Un magnífico bicho raro francés
Es François Dupeyron un cineasta raro, dueño de una manera de mirar, artesano concienzudo y con fuerte voluntad de estilo, situado en cuanto artista fuera de lo que se lleva. El notable salto adelante de su corta carrera, desde sus comienzos como documentalista, donde alcanzó una maestría indudable y que se percibe en sus dos únicos largometrajes, hasta la desmelenada ficción de su primera película larga -híbrida de documento rural y de tragedia naturalista llena de aliento lírico- de Qué es la vida, con la que ganó en 1998 la Concha de Oro en el Festival de San Sebastián; y el ambicioso vuelo lírico y épico que emprende ahora en El pabellón de los oficiales, es quizás una derivación natural de la etapa expansiva que está viviendo el cine francés desde la última década del siglo pasado, y que, por simple ensanchamiento de los bordes de su producción, ha dado lugar a algunas figuras de cineastas atípicos, a mitad de camino entre el buscador de cine personal (o autor) típico de las tradiciones segregadas por la nueva ola de los años cincuenta-sesenta y el artesano de las llamadas 'películas de calidad' de la segunda posguerra mundial, que fueron tan combatidas por los pioneros (Truffaut, Godard, Rivette, Chabrol) de aquella nueva ola. Y Dupeyron parece empeñado en superar aquel célebre antagonismo y, a tenor de la convicción que ha puesto dentro de sus películas, puede conseguirlo.
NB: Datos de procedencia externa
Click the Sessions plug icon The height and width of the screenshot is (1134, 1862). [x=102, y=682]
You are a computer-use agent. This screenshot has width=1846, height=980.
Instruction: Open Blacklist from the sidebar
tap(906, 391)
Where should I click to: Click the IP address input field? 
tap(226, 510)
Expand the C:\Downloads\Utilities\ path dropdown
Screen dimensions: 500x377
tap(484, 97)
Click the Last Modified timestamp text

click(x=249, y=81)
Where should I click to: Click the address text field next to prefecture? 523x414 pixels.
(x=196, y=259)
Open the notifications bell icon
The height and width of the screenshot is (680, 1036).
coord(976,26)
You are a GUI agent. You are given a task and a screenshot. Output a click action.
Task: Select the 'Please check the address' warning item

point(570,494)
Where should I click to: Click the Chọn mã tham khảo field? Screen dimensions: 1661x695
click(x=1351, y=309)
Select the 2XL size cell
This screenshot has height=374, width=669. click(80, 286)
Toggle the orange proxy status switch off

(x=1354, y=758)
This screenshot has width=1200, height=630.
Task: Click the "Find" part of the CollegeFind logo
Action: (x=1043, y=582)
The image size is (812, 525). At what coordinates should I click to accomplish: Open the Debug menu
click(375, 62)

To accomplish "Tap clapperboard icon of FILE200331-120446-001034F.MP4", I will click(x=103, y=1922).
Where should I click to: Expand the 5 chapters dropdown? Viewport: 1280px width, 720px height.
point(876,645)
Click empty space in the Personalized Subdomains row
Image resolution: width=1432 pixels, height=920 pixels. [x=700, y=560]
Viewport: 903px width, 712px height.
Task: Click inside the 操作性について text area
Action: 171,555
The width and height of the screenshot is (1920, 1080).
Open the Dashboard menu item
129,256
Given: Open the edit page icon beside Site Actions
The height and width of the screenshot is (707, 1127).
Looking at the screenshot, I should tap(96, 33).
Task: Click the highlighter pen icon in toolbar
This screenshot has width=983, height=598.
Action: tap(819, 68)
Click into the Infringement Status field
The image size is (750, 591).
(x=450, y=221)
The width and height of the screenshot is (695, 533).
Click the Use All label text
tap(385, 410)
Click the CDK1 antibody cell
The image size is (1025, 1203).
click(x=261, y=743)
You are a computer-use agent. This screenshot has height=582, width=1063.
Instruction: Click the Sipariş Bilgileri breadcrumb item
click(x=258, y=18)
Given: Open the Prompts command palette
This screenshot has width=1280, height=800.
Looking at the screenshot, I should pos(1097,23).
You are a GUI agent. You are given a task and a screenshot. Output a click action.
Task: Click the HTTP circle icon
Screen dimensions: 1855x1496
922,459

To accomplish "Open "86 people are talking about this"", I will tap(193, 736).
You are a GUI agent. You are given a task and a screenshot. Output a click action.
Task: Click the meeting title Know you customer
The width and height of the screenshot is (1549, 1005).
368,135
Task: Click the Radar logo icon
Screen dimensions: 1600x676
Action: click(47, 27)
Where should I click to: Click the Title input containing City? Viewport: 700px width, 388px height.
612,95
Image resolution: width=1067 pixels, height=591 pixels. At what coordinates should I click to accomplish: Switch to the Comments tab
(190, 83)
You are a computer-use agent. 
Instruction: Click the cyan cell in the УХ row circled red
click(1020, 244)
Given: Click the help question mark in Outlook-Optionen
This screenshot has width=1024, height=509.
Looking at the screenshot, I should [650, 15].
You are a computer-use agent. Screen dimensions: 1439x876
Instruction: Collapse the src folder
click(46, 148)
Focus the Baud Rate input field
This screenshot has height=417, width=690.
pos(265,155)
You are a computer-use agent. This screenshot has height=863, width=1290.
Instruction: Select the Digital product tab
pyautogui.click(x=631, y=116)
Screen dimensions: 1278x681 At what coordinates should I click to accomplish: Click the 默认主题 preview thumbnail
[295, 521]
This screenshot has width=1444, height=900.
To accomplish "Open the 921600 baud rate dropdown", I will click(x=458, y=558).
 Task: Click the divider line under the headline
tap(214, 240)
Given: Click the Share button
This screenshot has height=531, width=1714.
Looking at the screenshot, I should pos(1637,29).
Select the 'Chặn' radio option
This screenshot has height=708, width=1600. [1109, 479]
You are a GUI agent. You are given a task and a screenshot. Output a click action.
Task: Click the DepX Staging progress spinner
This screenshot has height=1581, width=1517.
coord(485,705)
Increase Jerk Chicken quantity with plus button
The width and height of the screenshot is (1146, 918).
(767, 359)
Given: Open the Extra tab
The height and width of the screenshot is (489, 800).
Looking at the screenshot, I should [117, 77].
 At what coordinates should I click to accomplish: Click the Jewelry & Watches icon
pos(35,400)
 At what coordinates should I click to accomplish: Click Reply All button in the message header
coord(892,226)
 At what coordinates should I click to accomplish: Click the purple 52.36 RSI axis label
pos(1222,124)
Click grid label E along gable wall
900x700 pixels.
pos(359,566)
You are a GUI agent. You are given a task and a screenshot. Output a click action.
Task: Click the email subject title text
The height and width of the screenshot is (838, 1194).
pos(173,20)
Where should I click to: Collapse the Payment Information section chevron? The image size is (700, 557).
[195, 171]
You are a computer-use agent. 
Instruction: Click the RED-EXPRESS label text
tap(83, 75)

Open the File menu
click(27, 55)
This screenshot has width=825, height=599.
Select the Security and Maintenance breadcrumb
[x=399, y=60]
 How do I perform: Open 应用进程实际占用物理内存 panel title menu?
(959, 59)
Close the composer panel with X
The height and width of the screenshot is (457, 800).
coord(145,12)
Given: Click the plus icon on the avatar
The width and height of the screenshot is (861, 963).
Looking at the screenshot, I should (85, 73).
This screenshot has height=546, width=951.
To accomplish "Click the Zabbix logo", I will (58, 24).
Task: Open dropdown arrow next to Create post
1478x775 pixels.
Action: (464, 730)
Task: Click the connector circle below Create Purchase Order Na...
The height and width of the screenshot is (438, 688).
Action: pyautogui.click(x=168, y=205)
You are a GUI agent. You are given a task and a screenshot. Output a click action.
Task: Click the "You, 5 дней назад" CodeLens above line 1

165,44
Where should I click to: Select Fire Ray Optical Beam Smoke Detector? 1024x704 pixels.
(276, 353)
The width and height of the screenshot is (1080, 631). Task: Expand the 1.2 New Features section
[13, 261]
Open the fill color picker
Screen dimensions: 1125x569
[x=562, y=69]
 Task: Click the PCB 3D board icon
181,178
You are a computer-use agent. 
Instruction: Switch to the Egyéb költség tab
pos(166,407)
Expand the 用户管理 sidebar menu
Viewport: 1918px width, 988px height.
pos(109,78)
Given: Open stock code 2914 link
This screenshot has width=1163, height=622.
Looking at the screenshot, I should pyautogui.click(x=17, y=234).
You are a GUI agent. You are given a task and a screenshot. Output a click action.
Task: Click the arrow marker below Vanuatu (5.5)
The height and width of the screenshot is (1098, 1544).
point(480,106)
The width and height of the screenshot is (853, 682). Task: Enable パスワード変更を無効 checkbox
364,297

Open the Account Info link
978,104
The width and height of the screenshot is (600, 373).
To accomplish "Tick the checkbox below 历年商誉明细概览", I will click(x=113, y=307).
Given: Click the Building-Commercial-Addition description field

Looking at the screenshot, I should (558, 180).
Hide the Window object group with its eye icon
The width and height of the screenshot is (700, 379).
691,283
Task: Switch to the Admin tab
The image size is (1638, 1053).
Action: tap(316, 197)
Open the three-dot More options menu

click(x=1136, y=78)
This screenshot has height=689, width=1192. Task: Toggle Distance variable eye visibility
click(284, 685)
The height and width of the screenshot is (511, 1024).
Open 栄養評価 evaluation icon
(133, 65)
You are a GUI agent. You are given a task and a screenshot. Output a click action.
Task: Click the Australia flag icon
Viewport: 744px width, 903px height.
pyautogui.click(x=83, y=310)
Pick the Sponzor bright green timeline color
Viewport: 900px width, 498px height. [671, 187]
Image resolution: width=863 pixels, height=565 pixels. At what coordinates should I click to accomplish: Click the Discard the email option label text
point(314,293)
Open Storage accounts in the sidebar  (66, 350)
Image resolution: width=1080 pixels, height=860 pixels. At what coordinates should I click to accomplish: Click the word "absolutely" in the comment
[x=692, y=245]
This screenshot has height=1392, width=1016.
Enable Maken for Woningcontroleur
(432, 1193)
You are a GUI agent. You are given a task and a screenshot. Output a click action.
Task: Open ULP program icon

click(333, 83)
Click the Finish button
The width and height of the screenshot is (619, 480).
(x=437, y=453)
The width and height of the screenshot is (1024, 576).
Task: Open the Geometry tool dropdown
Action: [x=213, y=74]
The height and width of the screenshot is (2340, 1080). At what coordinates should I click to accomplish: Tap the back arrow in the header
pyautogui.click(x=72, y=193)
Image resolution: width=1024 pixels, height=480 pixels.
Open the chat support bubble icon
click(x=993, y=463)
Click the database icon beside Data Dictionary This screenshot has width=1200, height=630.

El PABELLÓN DE LOS OFICIALES
Dirección y guión: François Dupeyron. Intérpretes: Eric Caravaca, Denys Podalydes, Grégori Dérangere, Sabine Azema, Isabelle Renaud, Geraldine Pailhas.Género: drama. Francia, 2001. Duración: 153 minutos.
Así situado su director, se entienden algunas acusadas peculiaridades de El pabellón de los oficiales, filme de época, asunto histórico extraído de una novela que nos sumerge por la puerta trasera en la Francia de la Gran Guerra y, dentro de aquella vorágine, en la paz del lazareto moral y mental de un sanatorio de campaña, en el que brota el relato de un amor que saca al espectador fuera de toda referencia temporal y de toda coordenada cotidiana, para hacerle experimentar las raíces de la historia contemporánea de Europa desde una de sus trastiendas. El resultado es brillante, una excelente prolongación, con otros medios, de la pasión derrochada por Dupeyron en Qué es la vida, y que le define como cineasta ajeno al redil, un magnífico bicho raro del que habrá que rastrear huellas futuras.